**Task statement**
Leaving the pictures aside, transcribe only and exactly the lines from the one with "Open case number АКПИ25-986 link" through the end of the entries, both included.

*** Begin section ***

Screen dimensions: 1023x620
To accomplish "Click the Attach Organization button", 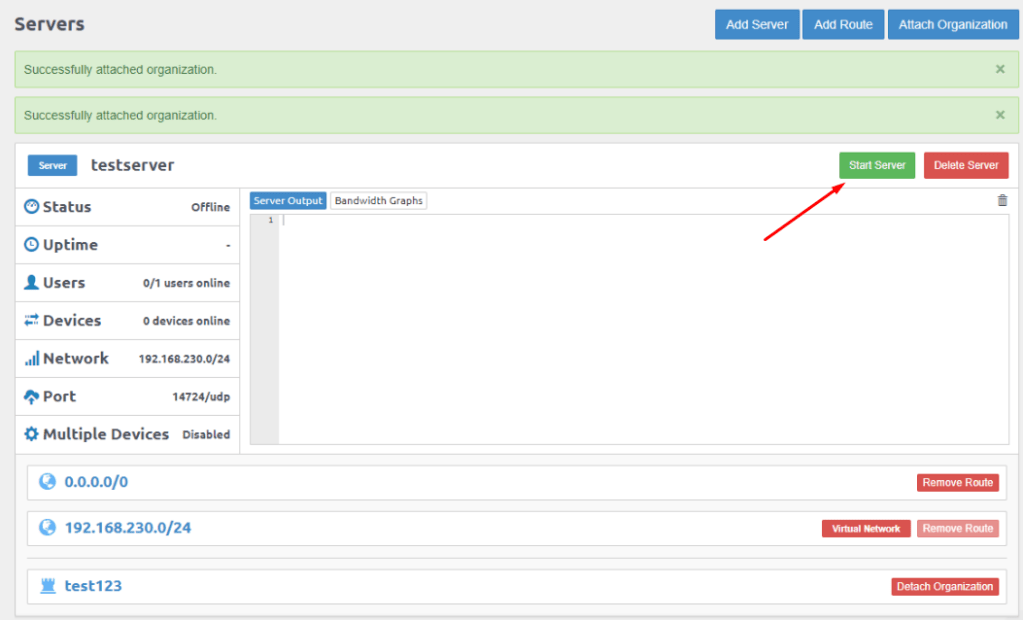I will [953, 25].
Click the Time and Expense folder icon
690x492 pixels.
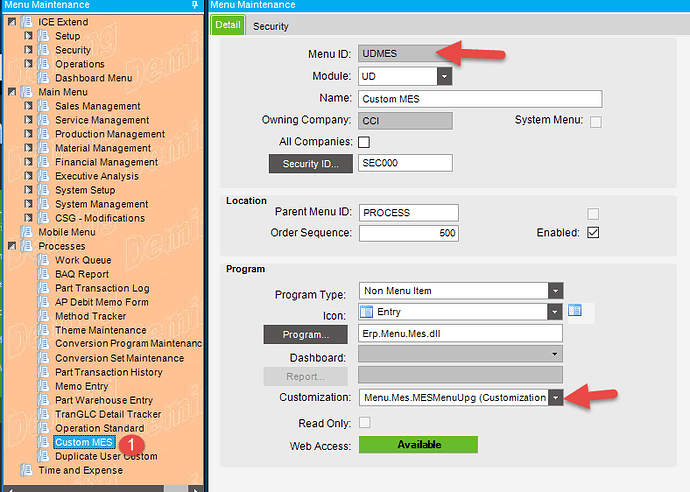(26, 470)
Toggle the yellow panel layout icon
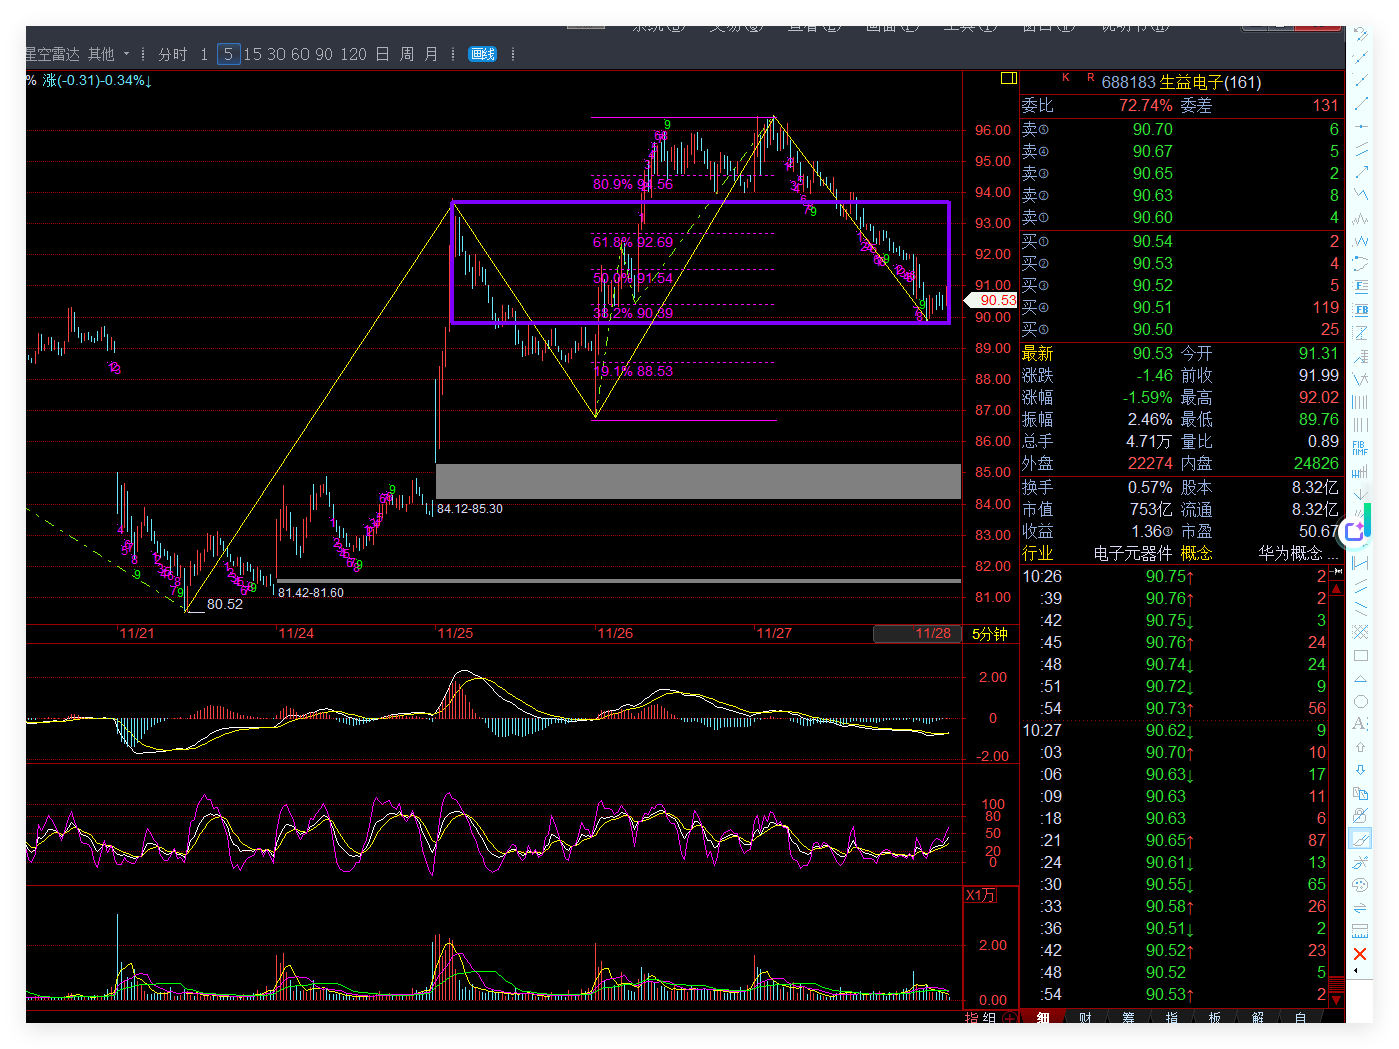 (x=1008, y=78)
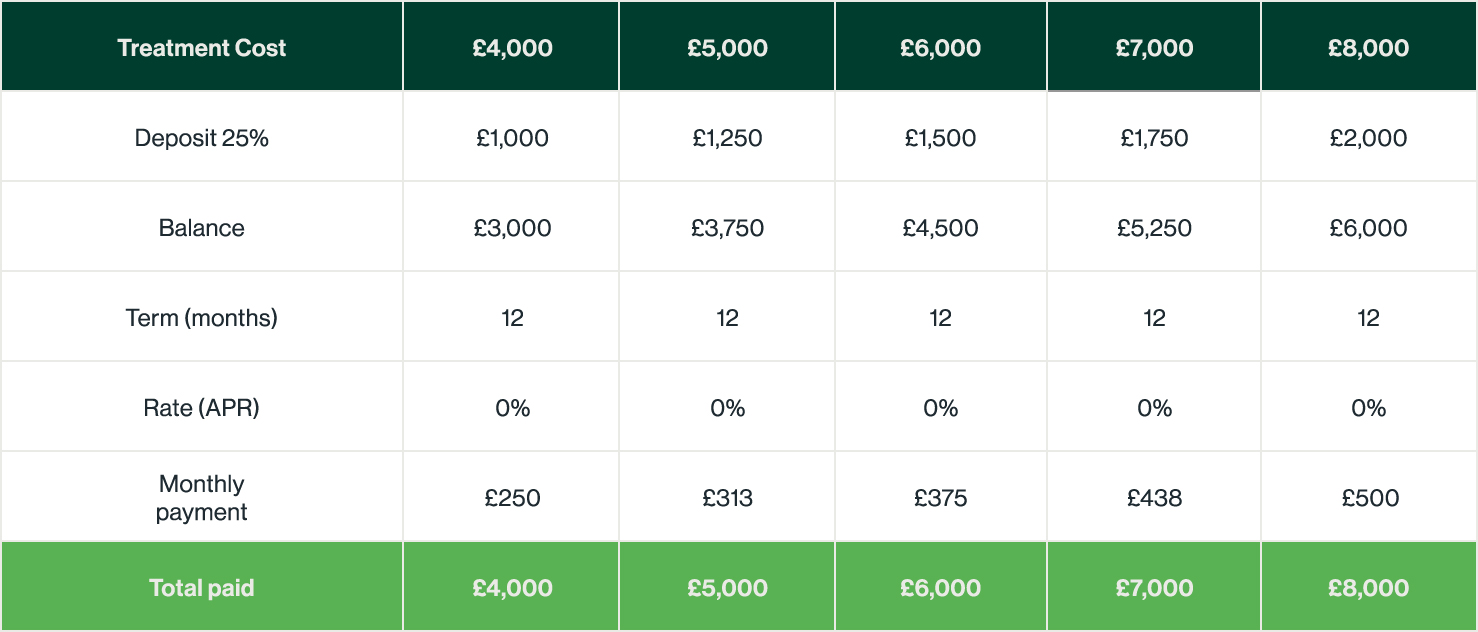Click the £8,000 header in the top row
The image size is (1478, 632).
tap(1369, 47)
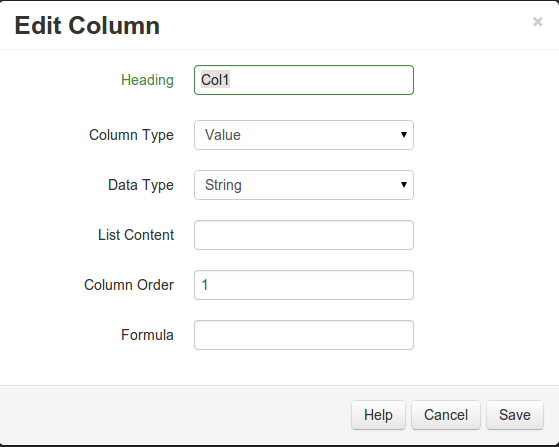Click the Edit Column dialog title
The width and height of the screenshot is (559, 447).
click(87, 26)
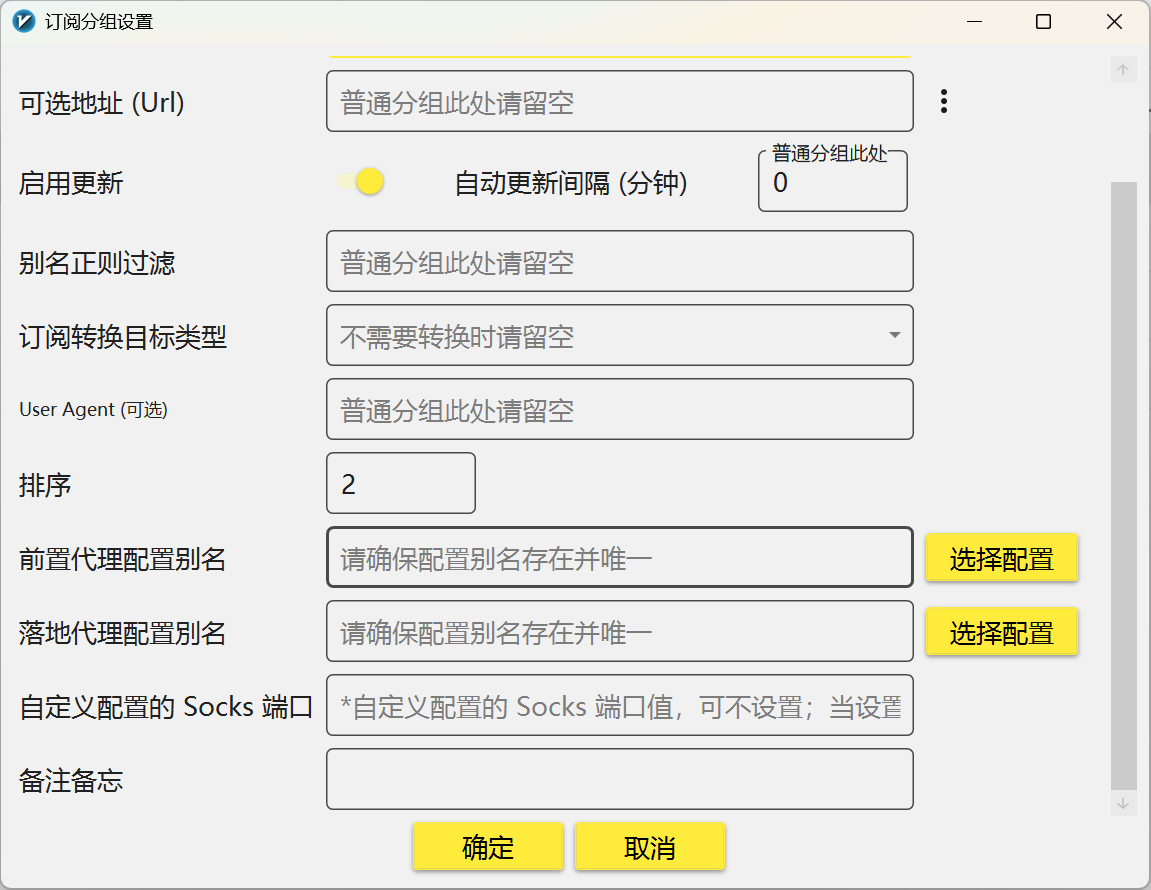This screenshot has width=1151, height=890.
Task: Click the v2rayN app icon in title bar
Action: tap(23, 21)
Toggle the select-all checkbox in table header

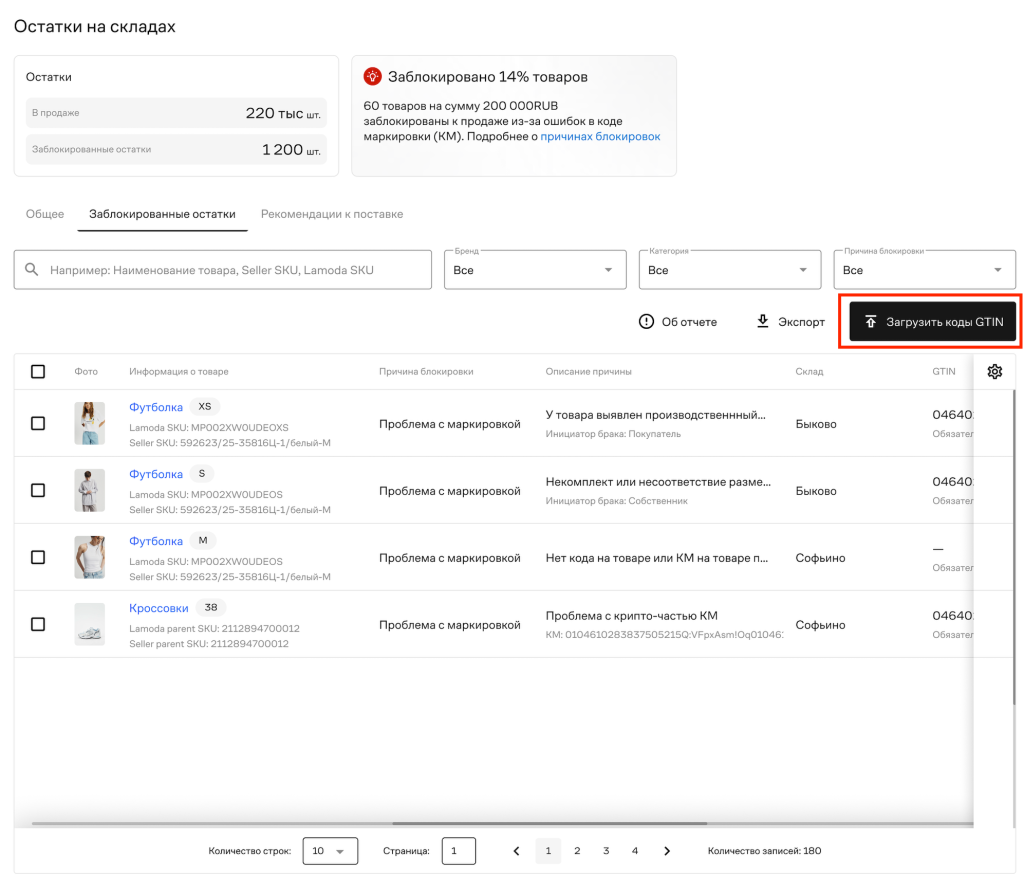(x=38, y=372)
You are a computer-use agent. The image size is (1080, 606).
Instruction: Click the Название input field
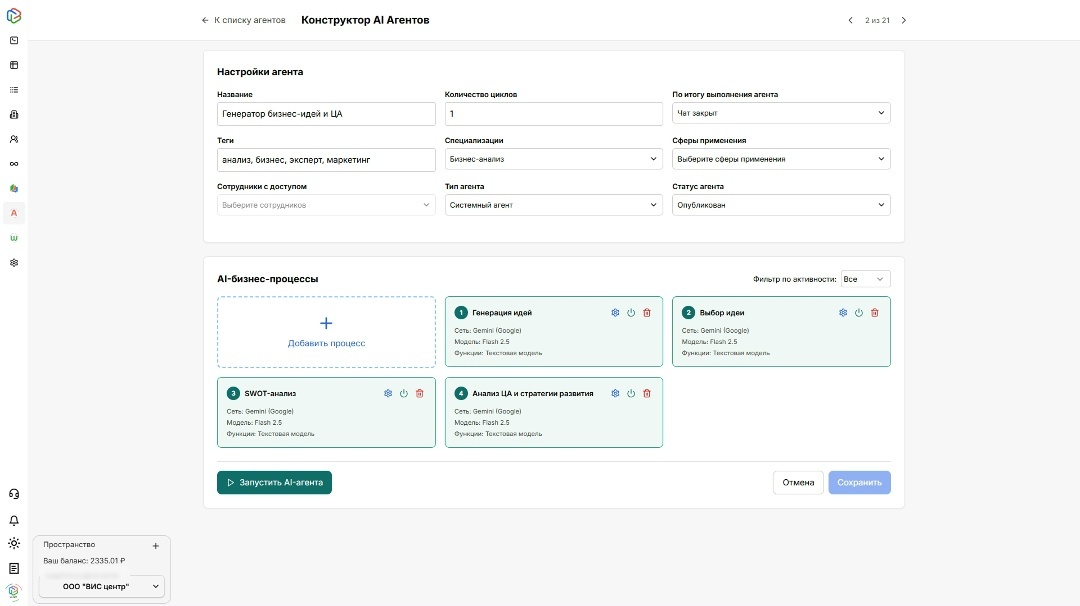(x=326, y=113)
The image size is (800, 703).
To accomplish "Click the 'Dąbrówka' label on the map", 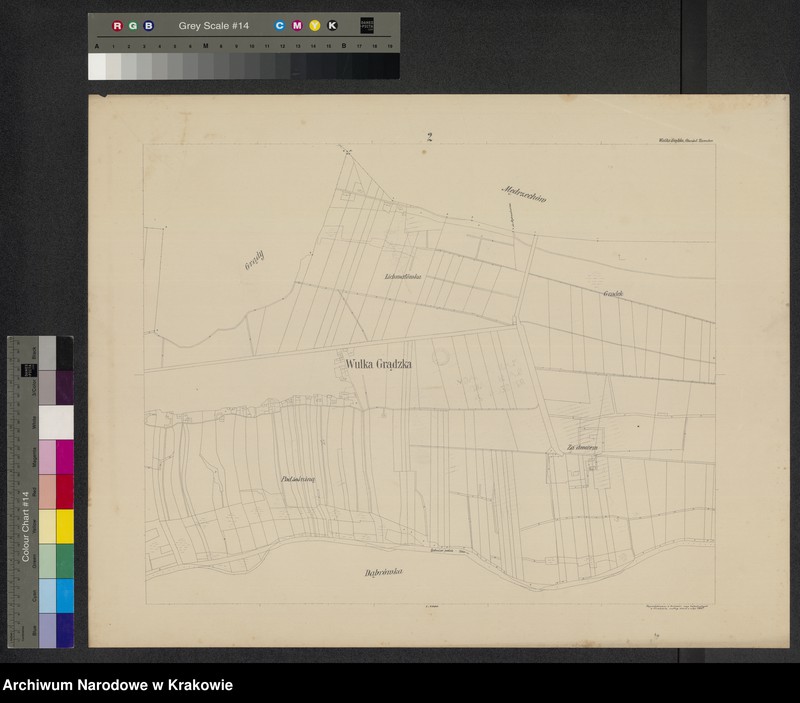I will 383,573.
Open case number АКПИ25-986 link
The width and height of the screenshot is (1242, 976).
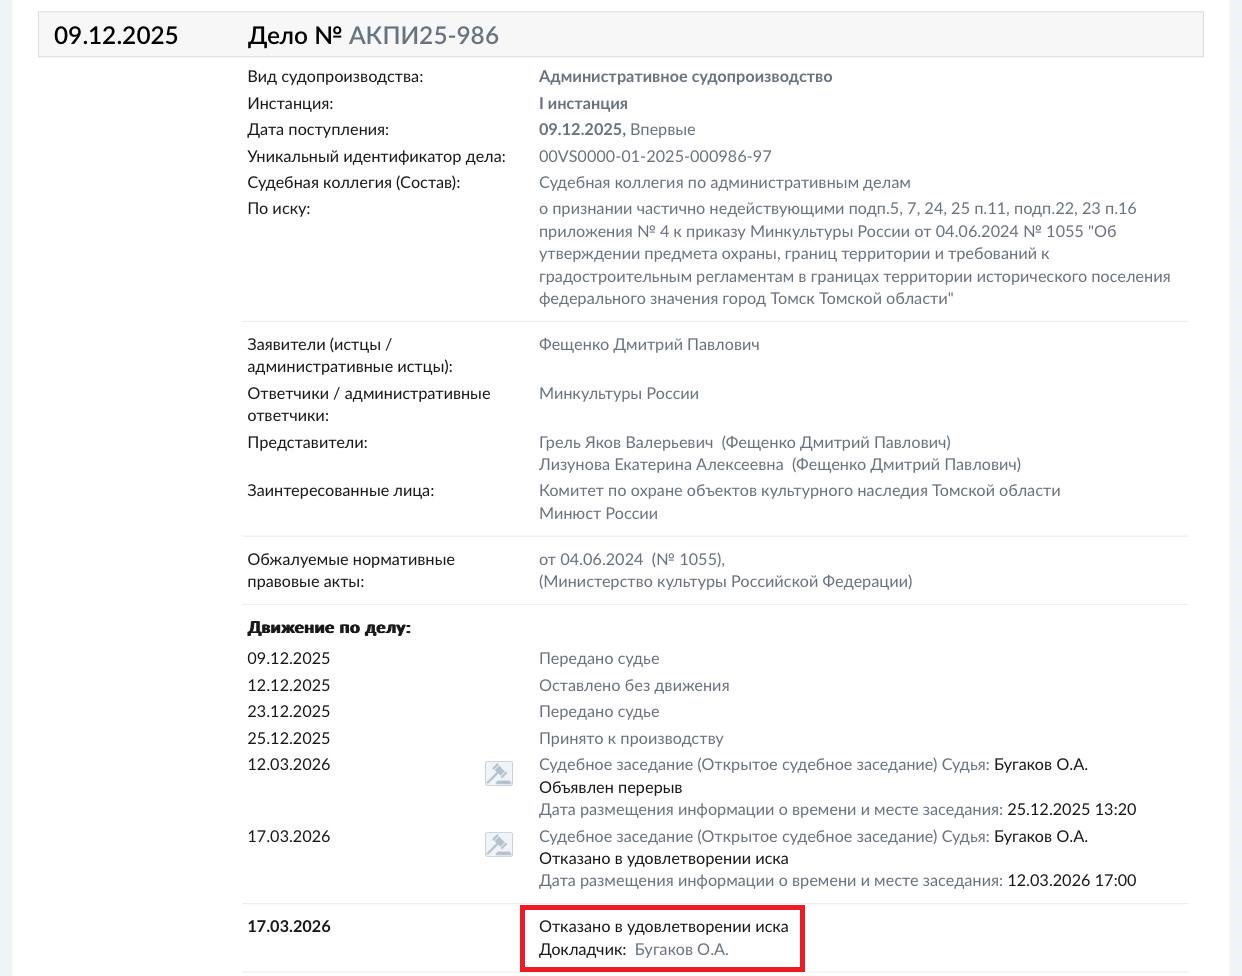point(423,36)
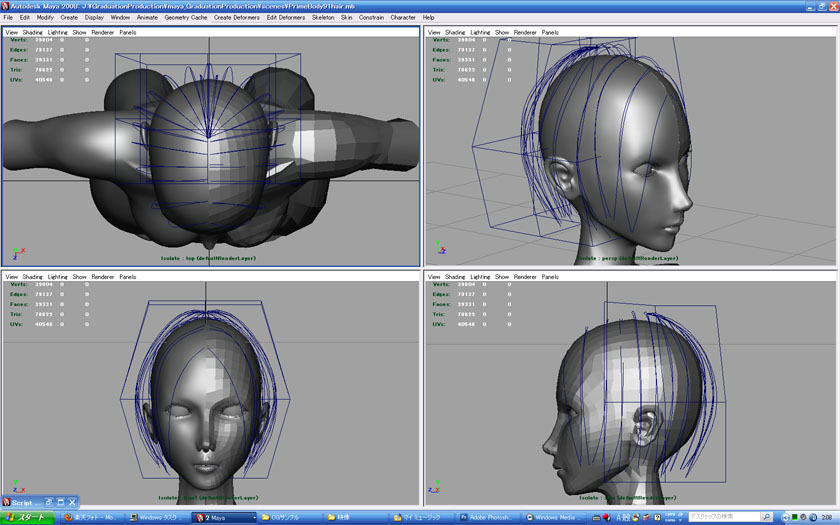The image size is (840, 525).
Task: Click the desktop search field in taskbar
Action: pos(722,517)
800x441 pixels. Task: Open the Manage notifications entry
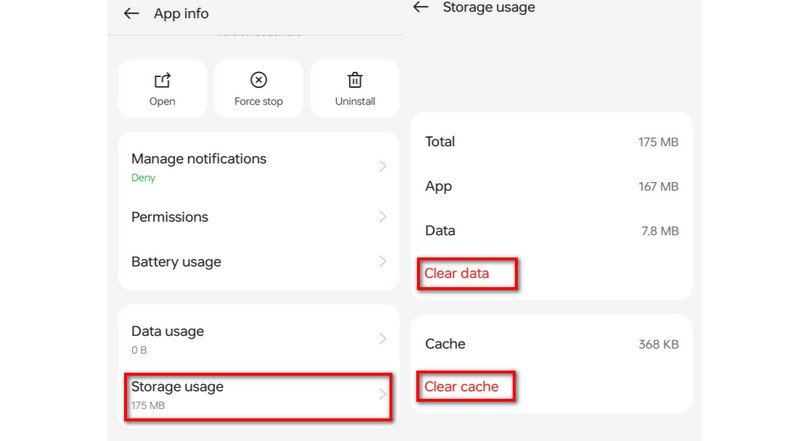click(199, 159)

*** End section ***

**Solved exercise**
Open case number АКПИ25-986 link
The width and height of the screenshot is (1242, 976).
point(423,36)
The image size is (840, 525).
Task: Click the desktop search field in taskbar
Action: pos(722,517)
800x441 pixels. Task: Open the Manage notifications entry
click(199, 159)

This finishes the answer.